Please set down the records between the lines holding "Where should I click to: Select the stovetop" and "Action: coord(321,1059)", inclusive, repeating each line exactly.

--- Start of Provided records ---

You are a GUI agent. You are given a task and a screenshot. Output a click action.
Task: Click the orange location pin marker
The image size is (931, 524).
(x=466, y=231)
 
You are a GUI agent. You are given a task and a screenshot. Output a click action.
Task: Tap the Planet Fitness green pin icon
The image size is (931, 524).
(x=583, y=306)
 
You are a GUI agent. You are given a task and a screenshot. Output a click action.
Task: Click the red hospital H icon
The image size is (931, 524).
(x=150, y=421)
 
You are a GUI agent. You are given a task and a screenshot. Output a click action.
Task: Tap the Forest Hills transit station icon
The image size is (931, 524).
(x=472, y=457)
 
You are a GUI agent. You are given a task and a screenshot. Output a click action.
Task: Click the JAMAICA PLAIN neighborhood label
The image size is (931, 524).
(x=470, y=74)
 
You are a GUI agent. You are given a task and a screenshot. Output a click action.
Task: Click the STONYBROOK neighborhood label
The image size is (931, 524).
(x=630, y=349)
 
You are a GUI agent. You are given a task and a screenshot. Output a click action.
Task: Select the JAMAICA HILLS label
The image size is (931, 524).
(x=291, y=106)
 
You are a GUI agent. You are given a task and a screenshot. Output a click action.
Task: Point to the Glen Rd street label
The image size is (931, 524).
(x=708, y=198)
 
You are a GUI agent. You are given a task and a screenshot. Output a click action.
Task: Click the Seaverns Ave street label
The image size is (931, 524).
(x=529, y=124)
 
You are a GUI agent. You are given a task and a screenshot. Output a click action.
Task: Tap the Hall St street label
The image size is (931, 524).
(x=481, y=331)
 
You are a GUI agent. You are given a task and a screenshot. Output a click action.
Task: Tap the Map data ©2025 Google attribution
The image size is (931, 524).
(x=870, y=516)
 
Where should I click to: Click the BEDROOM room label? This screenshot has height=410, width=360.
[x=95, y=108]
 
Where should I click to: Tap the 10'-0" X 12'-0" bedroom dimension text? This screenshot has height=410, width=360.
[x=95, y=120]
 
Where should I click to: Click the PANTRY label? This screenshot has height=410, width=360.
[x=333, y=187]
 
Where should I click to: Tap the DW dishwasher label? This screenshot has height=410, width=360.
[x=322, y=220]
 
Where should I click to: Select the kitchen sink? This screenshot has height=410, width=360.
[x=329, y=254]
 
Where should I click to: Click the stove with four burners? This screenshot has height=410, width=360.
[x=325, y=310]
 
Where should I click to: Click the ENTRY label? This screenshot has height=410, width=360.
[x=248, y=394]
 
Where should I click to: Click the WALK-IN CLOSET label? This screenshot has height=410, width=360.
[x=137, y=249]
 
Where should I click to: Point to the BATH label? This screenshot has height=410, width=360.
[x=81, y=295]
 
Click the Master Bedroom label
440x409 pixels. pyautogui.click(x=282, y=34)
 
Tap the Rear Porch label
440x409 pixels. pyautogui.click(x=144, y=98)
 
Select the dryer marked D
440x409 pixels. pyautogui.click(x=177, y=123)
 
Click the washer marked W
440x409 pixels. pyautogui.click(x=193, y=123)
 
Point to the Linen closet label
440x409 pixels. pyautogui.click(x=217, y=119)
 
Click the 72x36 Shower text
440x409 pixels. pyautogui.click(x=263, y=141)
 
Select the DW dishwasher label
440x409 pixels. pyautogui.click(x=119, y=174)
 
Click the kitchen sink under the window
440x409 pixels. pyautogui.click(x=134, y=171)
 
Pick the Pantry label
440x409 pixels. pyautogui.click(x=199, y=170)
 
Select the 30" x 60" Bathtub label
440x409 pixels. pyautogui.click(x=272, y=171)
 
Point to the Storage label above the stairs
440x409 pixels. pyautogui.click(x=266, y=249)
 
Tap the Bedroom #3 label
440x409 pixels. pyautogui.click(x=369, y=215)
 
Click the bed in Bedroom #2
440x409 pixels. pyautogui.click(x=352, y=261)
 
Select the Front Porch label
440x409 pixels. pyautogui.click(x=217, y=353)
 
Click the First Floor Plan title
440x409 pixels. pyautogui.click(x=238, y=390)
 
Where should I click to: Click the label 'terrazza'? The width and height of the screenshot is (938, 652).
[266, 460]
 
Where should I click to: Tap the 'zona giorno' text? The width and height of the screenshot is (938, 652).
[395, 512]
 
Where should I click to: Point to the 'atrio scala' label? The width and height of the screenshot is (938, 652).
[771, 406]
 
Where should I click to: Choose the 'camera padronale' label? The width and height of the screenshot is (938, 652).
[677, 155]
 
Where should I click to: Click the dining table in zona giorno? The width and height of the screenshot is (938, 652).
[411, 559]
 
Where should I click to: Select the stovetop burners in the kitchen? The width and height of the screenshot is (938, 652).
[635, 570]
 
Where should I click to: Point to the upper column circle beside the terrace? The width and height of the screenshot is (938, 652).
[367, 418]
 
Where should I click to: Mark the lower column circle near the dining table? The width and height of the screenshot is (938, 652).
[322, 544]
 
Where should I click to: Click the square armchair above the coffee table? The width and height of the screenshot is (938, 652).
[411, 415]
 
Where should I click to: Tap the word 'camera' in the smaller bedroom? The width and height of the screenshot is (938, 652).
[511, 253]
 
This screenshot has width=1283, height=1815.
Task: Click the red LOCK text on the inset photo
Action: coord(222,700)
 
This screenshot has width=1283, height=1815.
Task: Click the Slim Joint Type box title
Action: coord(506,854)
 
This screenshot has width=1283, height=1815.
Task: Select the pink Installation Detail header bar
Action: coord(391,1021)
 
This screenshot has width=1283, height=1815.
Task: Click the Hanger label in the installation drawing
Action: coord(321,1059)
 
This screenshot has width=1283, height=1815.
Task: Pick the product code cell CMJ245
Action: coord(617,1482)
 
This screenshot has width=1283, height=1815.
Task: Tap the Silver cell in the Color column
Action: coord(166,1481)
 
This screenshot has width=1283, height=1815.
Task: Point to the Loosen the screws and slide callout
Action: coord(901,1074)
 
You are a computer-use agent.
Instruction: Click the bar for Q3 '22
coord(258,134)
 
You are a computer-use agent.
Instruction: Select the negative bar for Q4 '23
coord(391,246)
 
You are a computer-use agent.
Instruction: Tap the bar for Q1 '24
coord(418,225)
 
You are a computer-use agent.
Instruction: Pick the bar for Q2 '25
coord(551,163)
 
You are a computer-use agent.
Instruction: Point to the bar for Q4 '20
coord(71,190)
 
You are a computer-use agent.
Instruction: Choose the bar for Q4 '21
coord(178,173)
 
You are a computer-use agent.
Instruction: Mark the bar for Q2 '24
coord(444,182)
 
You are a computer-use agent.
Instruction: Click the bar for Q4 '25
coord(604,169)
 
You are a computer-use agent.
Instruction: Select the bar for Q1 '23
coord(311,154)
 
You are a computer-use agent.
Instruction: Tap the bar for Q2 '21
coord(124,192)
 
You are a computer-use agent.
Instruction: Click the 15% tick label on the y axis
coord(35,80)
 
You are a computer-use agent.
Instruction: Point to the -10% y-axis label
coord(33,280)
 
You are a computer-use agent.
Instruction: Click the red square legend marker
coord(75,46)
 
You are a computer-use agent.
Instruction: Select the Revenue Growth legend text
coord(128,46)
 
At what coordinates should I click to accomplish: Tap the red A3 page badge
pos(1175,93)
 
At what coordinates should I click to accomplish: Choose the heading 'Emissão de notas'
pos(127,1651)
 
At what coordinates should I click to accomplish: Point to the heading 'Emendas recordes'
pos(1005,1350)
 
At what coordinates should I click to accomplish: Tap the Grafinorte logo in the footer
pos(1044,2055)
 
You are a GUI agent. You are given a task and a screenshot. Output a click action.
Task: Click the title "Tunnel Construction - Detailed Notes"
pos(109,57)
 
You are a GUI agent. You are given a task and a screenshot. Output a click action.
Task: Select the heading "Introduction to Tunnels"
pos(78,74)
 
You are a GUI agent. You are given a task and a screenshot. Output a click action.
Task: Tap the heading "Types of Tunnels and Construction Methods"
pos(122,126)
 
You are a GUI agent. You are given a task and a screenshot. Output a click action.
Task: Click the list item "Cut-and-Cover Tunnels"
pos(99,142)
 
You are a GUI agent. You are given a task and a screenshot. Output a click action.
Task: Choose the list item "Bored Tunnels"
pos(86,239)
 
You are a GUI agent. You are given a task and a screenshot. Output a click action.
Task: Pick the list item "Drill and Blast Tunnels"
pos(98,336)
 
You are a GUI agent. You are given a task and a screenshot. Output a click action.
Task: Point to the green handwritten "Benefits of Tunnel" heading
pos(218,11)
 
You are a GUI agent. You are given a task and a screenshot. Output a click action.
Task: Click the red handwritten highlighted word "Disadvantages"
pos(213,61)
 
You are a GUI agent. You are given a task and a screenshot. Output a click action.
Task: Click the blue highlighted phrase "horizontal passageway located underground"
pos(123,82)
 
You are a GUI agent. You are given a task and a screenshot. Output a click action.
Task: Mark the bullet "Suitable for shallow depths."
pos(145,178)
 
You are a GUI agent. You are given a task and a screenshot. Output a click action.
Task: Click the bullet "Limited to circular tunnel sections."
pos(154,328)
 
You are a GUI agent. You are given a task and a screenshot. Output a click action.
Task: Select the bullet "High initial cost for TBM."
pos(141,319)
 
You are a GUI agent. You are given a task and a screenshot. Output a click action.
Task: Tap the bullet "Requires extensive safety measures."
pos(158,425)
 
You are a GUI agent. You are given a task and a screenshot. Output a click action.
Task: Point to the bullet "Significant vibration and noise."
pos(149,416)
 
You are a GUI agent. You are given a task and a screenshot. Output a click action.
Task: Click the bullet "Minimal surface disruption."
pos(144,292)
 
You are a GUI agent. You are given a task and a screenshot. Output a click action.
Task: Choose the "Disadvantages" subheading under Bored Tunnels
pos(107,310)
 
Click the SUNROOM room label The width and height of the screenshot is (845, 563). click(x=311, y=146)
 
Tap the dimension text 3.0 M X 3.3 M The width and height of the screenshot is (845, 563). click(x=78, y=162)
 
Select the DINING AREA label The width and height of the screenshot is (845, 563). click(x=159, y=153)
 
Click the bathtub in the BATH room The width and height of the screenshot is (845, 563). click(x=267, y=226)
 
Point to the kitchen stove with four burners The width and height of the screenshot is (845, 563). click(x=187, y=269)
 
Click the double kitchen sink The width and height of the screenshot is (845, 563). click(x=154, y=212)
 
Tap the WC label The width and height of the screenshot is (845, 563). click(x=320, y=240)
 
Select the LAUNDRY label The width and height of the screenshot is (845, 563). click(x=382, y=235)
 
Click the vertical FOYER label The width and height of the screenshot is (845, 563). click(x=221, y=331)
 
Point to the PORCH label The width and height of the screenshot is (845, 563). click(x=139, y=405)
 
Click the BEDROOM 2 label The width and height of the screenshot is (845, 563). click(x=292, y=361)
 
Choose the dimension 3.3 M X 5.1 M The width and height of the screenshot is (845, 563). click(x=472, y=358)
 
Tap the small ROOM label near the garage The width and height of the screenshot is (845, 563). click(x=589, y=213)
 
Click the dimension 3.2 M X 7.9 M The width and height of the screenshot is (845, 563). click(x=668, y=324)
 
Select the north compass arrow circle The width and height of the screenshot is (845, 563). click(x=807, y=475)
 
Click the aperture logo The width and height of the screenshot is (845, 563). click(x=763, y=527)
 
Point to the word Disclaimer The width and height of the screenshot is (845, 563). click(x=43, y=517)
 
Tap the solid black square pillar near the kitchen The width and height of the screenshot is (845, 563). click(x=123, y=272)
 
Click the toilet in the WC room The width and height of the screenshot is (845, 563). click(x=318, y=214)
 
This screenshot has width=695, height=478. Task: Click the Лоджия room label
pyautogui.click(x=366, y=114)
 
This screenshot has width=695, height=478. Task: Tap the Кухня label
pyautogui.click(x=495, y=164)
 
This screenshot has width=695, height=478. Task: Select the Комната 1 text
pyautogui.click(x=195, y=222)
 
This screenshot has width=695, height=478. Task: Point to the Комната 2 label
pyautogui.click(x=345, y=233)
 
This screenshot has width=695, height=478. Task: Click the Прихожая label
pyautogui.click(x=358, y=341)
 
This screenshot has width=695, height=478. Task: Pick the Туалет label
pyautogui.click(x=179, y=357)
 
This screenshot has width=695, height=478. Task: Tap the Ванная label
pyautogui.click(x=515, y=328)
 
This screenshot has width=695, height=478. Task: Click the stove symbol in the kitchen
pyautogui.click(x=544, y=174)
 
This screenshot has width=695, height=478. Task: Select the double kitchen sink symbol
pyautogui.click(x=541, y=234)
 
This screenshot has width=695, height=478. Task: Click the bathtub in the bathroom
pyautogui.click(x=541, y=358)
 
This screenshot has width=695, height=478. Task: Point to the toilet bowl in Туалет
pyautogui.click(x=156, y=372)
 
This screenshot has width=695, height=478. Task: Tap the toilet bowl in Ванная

--- End of Provided records ---

§ **Result for this exercise**:
Where should I click to: Select the stovetop burners in the kitchen? The width and height of the screenshot is (938, 652).
[635, 570]
 
Where should I click to: Point to the upper column circle beside the terrace? The width and height of the screenshot is (938, 652).
[367, 418]
 
Where should I click to: Mark the lower column circle near the dining table? The width and height of the screenshot is (938, 652).
[322, 544]
 
Where should I click to: Click the square armchair above the coffee table? The width and height of the screenshot is (938, 652).
[411, 415]
 
Where should I click to: Tap the word 'camera' in the smaller bedroom? The width and height of the screenshot is (938, 652).
[511, 253]
 
This screenshot has width=1283, height=1815.
Task: Click the red LOCK text on the inset photo
Action: coord(222,700)
 
This screenshot has width=1283, height=1815.
Task: Click the Slim Joint Type box title
Action: coord(506,854)
 
This screenshot has width=1283, height=1815.
Task: Select the pink Installation Detail header bar
Action: coord(391,1021)
 
This screenshot has width=1283, height=1815.
Task: Click the Hanger label in the installation drawing
Action: coord(321,1059)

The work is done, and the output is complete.